Pen realized that she must stare at him as if he spoke a foreign language. She supposed that when Cam spoke of love, that was true. “I did.”
He stepped toward her. When she backed away, his face contracted with anguish. “You’ve got nothing to say?”
She bit her lip. He was so handsome, especially now when his self-sufficient air crumbled to nothing. She couldn’t doubt that he’d changed in the last weeks. The problem was that he hadn’t changed enough. She came to realize that he never would.
“You can’t make someone love you,” she said dully. If she’d learned one truth, it was that.
His jaw firmed. “I can try.”
“There’s no point. Just let me go.”
The slashing black brows lowered. “Do you want to leave me?”
She’d fled to Europe to escape Camden Rothermere. Right now, she wished she’d stayed there. “Yes.”

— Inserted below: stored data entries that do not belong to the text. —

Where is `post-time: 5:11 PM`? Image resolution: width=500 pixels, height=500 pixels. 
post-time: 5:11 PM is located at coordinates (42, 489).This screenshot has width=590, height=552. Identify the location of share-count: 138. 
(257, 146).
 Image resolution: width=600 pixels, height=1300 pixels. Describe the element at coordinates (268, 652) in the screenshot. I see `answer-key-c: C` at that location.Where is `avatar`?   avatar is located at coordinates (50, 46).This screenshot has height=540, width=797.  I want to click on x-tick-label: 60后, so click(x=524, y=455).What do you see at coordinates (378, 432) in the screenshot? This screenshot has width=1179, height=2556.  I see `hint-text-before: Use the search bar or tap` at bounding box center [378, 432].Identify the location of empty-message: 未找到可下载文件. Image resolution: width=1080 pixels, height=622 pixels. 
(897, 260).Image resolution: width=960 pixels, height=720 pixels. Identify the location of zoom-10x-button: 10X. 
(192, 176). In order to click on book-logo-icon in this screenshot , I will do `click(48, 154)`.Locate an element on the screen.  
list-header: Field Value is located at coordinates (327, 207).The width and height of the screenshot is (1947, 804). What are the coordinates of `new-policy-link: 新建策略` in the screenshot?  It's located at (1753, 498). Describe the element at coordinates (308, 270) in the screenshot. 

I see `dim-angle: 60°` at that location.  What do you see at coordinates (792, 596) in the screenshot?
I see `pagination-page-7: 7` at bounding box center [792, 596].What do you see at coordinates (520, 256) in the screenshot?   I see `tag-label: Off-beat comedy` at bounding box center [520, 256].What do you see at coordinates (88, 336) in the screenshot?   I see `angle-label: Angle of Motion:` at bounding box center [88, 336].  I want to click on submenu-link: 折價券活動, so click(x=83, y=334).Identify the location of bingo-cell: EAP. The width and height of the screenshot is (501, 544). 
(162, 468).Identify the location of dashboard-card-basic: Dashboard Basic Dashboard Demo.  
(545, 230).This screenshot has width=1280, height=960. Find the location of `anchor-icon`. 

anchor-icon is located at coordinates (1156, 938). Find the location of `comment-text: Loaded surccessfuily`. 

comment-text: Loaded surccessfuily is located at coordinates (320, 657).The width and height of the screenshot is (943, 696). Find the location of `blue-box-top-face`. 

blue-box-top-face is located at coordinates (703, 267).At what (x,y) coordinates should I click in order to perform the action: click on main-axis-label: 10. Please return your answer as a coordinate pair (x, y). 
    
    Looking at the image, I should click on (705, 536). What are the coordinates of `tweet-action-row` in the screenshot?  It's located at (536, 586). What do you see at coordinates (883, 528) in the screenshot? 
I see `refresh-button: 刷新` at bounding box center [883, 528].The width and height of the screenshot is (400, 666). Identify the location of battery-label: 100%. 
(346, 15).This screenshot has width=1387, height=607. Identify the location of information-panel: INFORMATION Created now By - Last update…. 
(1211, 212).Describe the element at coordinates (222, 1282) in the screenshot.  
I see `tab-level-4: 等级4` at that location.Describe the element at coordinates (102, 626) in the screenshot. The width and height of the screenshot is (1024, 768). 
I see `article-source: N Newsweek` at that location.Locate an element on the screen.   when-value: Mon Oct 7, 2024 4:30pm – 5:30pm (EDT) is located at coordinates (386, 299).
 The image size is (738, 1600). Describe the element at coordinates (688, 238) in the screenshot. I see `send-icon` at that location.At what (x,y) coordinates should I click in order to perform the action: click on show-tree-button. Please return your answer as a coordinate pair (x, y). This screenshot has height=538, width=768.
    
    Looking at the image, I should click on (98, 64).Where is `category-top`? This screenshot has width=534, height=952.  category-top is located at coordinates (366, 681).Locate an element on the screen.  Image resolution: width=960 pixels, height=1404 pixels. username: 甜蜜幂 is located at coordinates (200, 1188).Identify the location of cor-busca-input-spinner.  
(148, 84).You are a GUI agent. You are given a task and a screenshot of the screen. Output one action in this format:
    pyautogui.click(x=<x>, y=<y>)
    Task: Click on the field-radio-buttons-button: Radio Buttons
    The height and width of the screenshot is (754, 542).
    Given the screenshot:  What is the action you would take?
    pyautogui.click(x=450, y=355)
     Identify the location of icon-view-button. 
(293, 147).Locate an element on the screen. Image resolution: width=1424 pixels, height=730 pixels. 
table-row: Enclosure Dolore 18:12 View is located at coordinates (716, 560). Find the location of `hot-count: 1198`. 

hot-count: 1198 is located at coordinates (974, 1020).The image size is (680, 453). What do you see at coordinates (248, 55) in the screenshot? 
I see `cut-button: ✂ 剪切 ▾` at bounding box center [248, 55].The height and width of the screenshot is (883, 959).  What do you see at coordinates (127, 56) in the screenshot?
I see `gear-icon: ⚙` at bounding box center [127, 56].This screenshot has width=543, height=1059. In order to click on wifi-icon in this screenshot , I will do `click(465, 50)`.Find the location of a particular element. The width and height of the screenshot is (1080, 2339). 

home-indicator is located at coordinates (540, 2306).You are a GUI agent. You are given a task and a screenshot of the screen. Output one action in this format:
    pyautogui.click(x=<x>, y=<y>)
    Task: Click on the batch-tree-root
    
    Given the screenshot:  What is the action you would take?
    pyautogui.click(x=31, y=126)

He slumped back onto the flimsy bed and stared blindly ahead. “Have I done so much damage?”
Her stupid, stubborn heart wanted to reassure him. But hard experience had taught her that every step in his direction meant another step deeper into pain. “No, I have.”
He didn’t look at her. “I know I acted the complete ass about Harry, but, hell, Pen, I’ve acted the complete ass before and you’ve forgiven me.”